Grant of Awards; Shares Available for Awards.

 

The Plan provides for the grant of awards which are incentive stock options (“ISOs”), non-qualified stock options (“NQSOs”), unrestricted shares, restricted shares, restricted stock units, performance stock, performance units, stock appreciation rights (“SARs”), tandem stock appreciation rights, distribution equivalent rights, or any combination of the foregoing, although only employees are eligible to receive ISOs. We have reserved a total of 4,000,000 shares of Class A Common Stock for issuance as or under awards to be made under the Plan. To the extent that an award (or portion of an award) lapses, expires, is canceled, is terminated unexercised or ceases to be exercisable for any reason, or the rights of its holder terminate, any shares subject to such award shall be deemed not to have been issued for purposes of determining the maximum aggregate shares which may be issued under the Plan and shall again be available for the grant of a new award.

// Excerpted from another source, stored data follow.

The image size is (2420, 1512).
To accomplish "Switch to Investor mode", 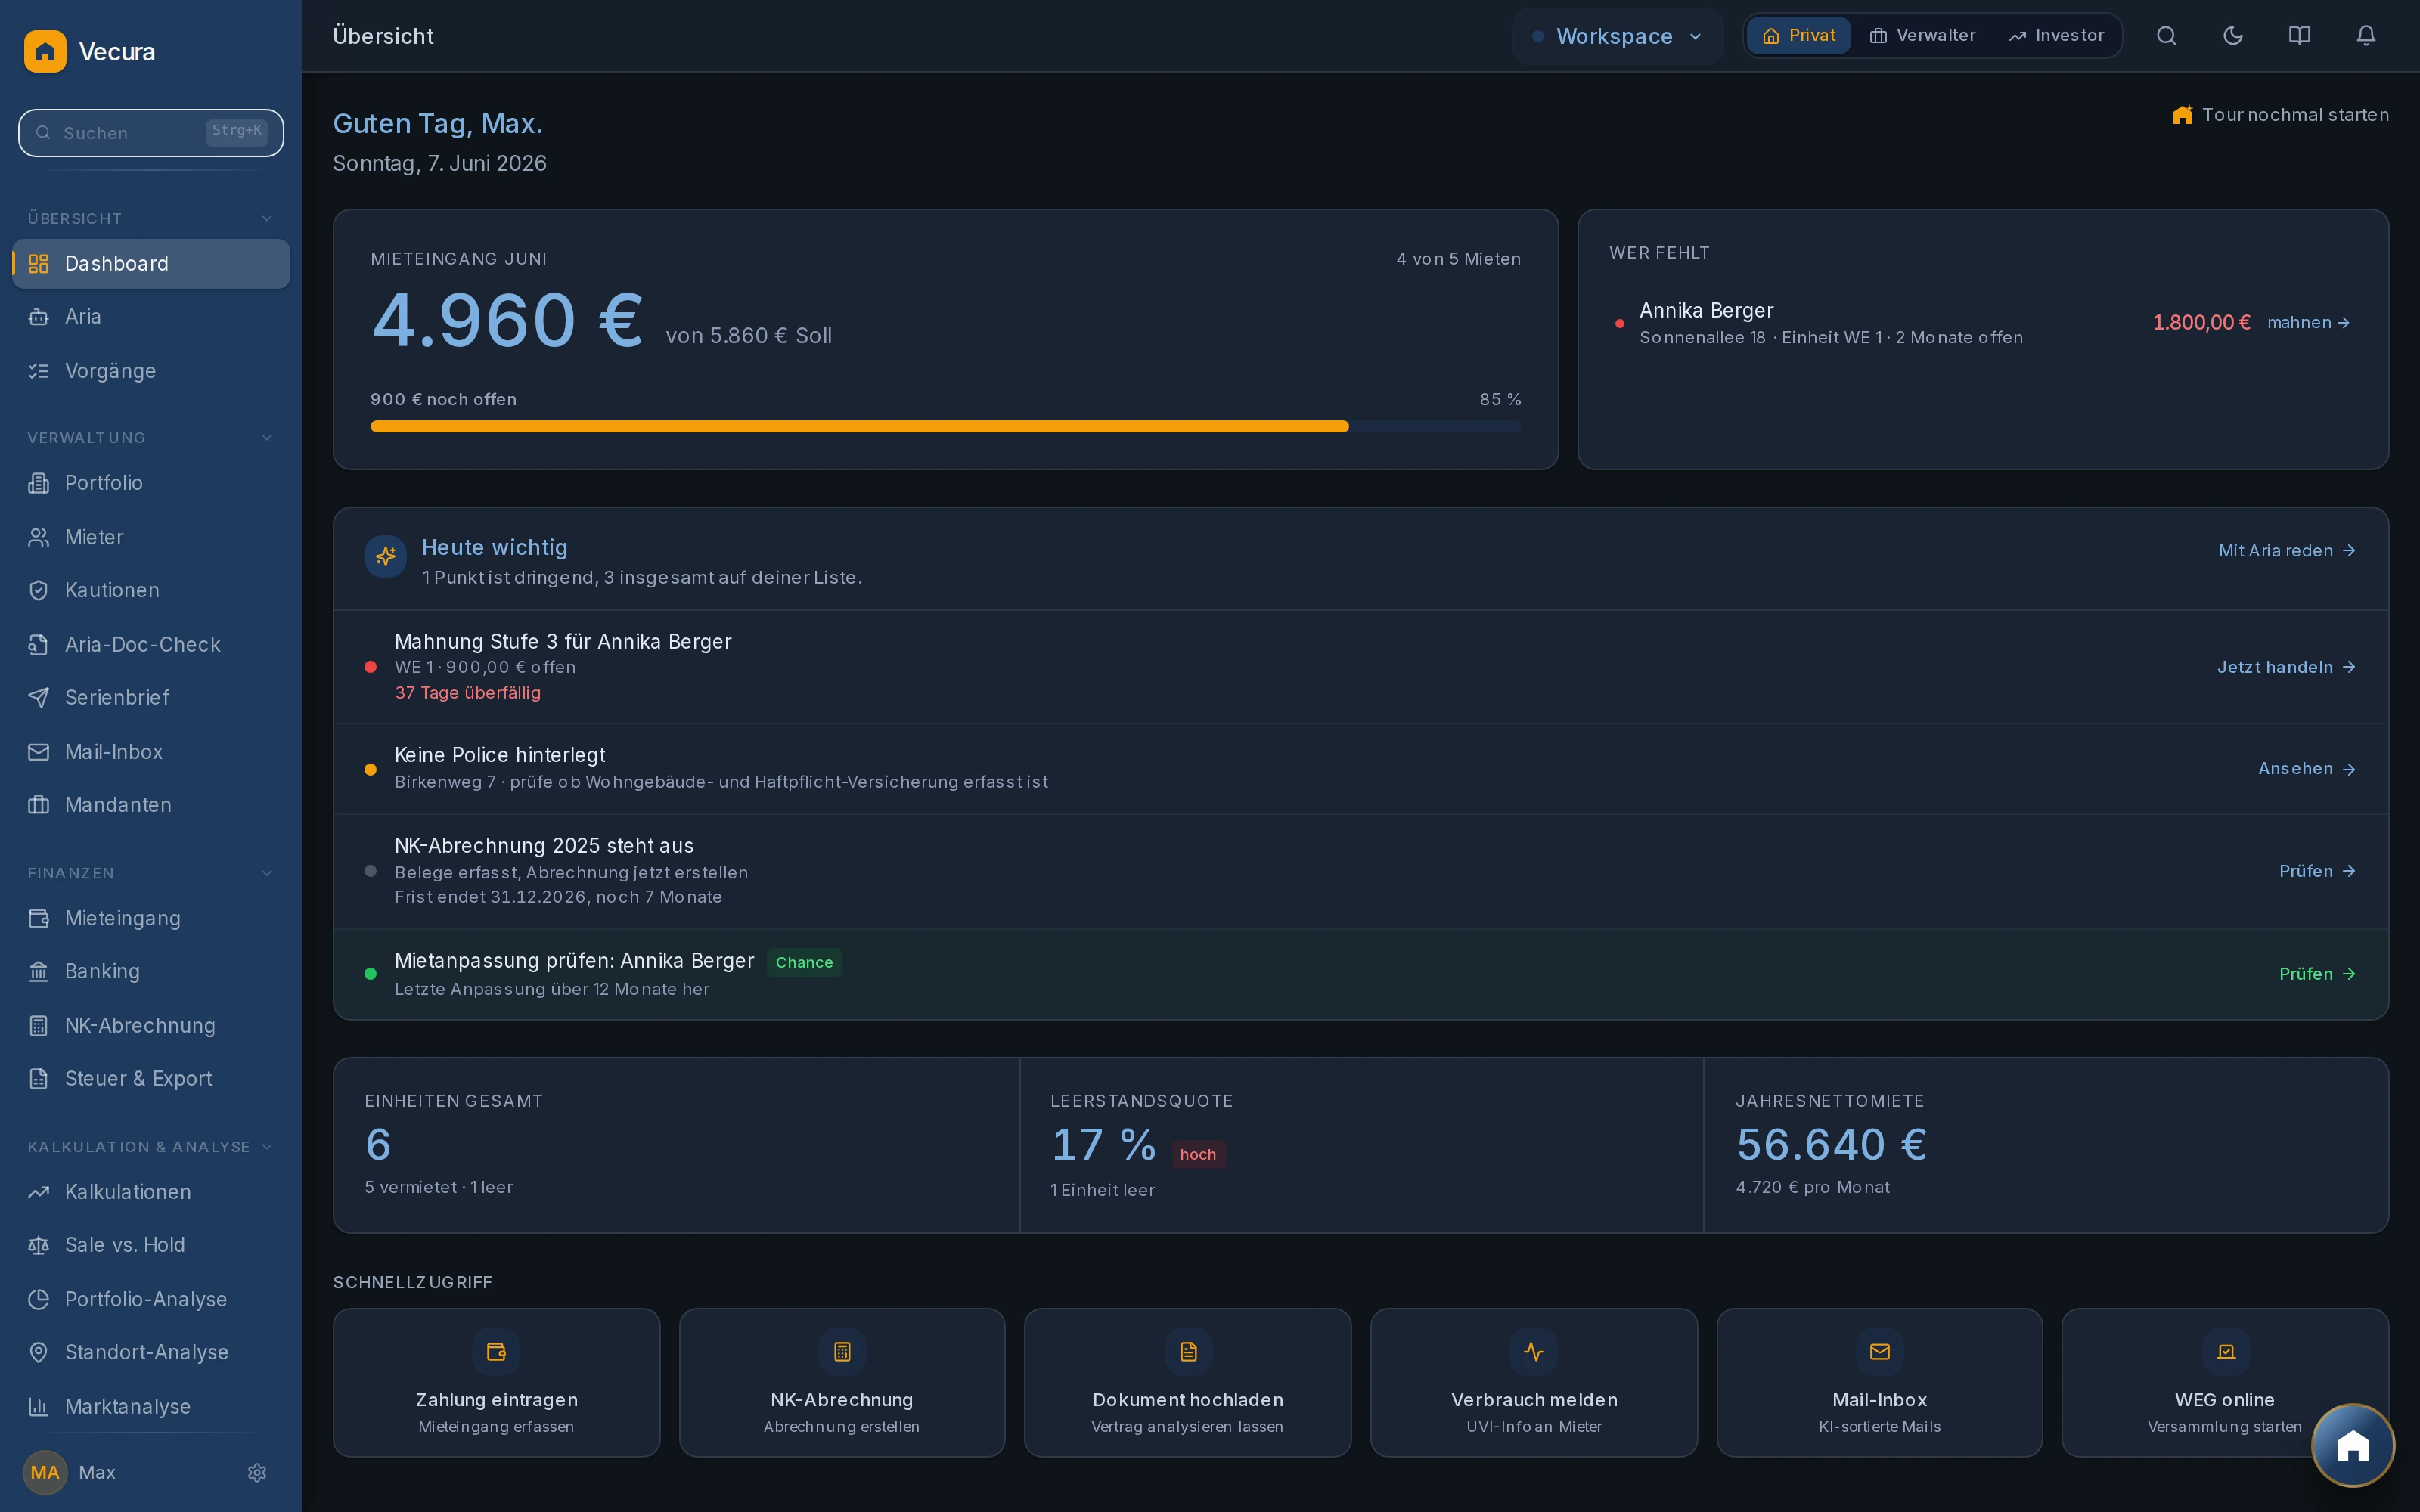I will point(2056,36).
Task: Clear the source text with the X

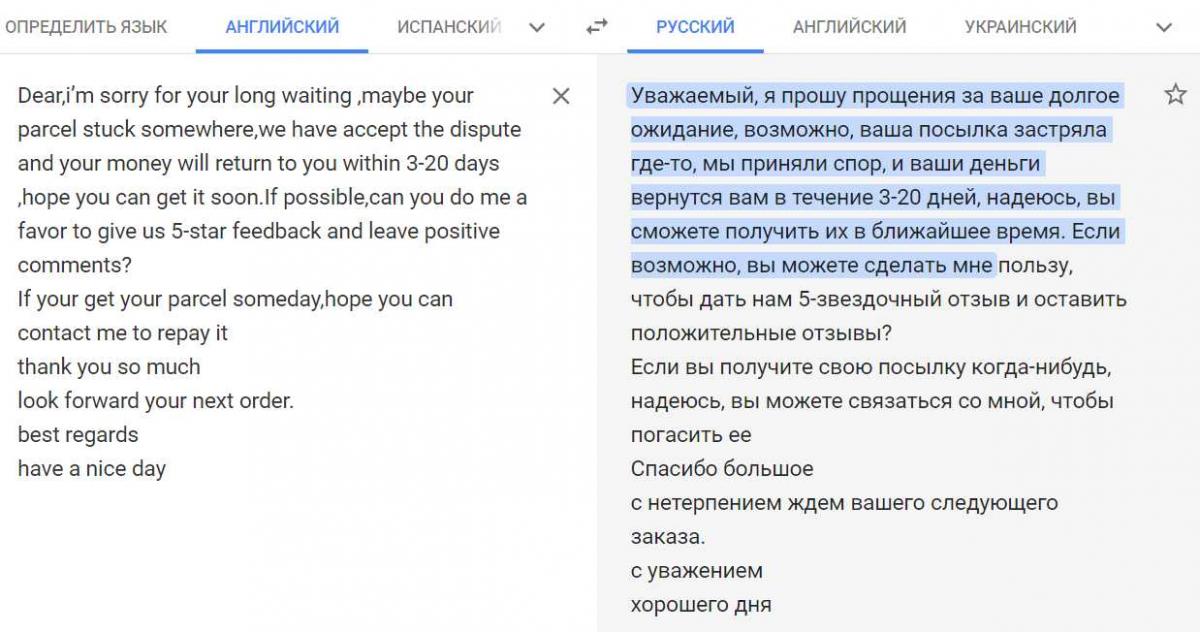Action: pyautogui.click(x=561, y=96)
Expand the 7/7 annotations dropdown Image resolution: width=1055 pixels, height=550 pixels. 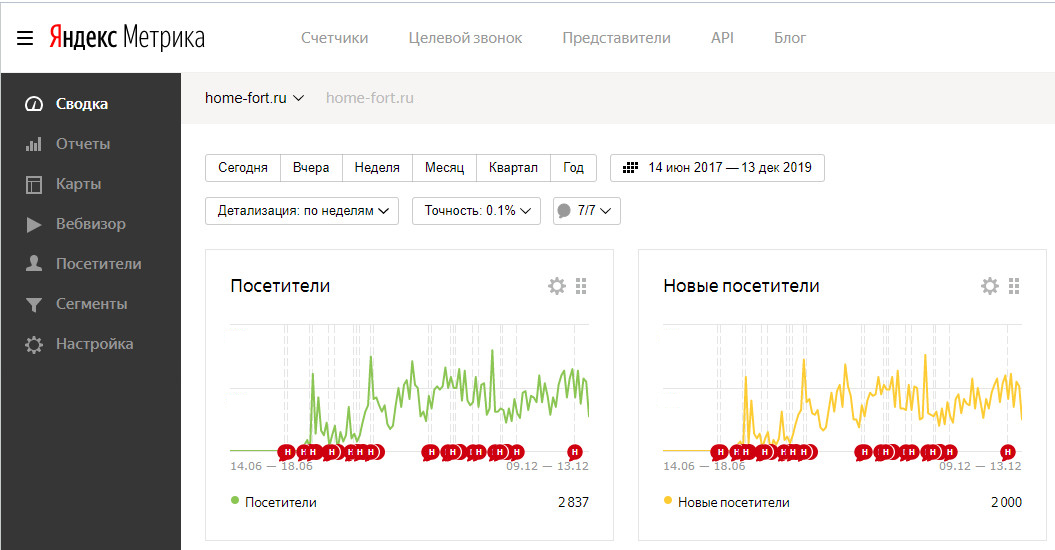coord(587,211)
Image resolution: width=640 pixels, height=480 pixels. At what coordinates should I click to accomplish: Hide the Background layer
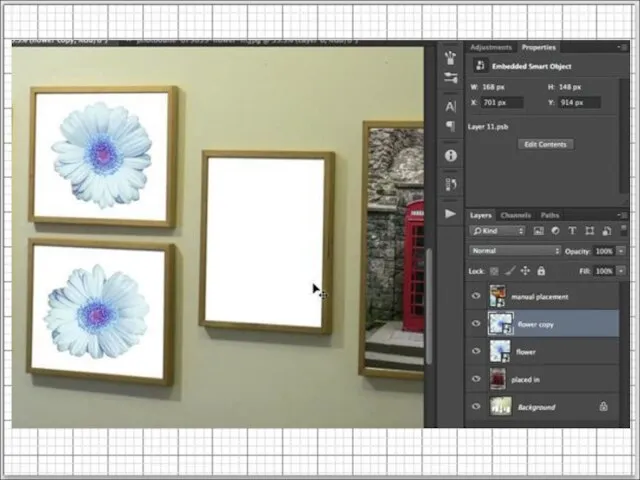coord(476,407)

However, shares that have actually been issued under the Plan, shares not issued or delivered as a result of the net settlement of an SAR or option, shares used to pay the exercise price or withholding taxes related to an award, and shares repurchased on the open market with the proceeds from the exercise of any option, will not be available for future issuance under the Plan.

 

The number of shares for which awards which are options or SARs may be granted to a participant under the Plan during any calendar year is limited to 50,000 shares. For purposes of qualifying awards as “performance-based” compensation under Code Section 162(m), the maximum amount of cash compensation that may be paid to any person under the Plan in any single calendar year is $1,000,000. Such amount would act as a limit on cash payments made under Performance Unit Awards or Performance Stock Awards, but would not apply to other types of awards, such as Restricted Stock Unit Awards or Options.

 

Stock Options. The term of each stock option will be as specified in the option agreement; provided, however, that except for stock options which are ISOs, granted to an employee who owns or is deemed to own (by reason of the attribution rules applicable under Code Section 424(d)) more than 10% of the total combined voting power of all classes of shares of the Company or of any parent corporation or subsidiary corporation thereof (both as defined in Section 424 of the Code), within the meaning of Section 422(b)(6) of the Code (a “ten percent stockholder”), no option shall be exercisable after the expiration of ten (10) years from the date of its grant (five (5) years for an employee who is a ten percent stockholder). The price at which a share may be purchased upon exercise of a stock option shall be determined by the Plan Committee; provided, however, that such option price (i) shall not be less than the fair market value of a share on the date such stock option is granted, and (ii) shall be subject to adjustment as provided in the Plan. In addition, the Plan provides that an option agreement may allow the underlying stock option to be settled by the delivery of cash rather than shares, with a cash amount equal to the value of shares that would be deliverable to a participant under the “cashless exercise” procedure described in Section 7.4 of the Plan. The decision to deliver cash rather than shares will be made in the sole discretion of the Plan Committee.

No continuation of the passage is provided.